==== Dataset records
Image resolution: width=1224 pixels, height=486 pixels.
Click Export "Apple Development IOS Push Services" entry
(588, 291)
========
==== Dataset records
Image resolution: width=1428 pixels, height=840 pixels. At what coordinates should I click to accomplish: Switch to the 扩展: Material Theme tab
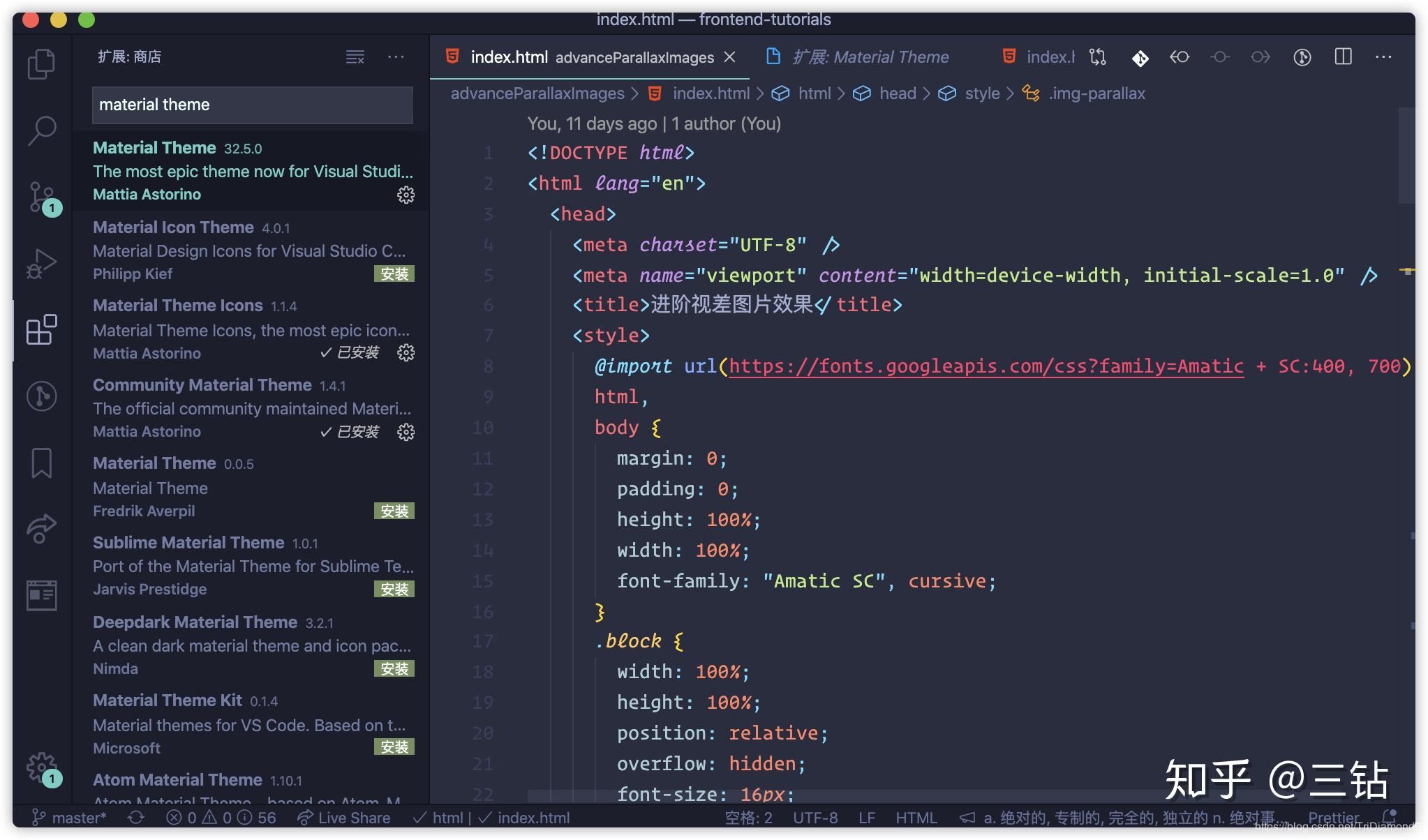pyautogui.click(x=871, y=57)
========
==== Dataset records
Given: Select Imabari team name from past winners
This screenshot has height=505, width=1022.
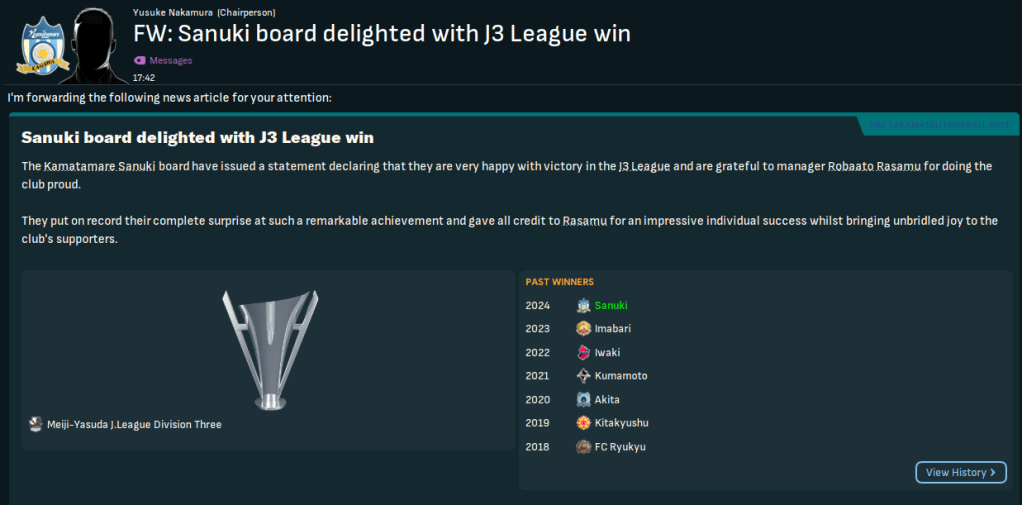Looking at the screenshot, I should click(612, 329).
========
▶ To do
Identify every line in the entries above that contains the word "resolution" with matching case, and copy each of those lines in full.

▶ Expected output
Image resolution: width=1224 pixels, height=486 pixels.
Image resolution: width=1428 pixels, height=840 pixels. At what coordinates should I click to accomplish: Switch to the 扩展: Material Theme tab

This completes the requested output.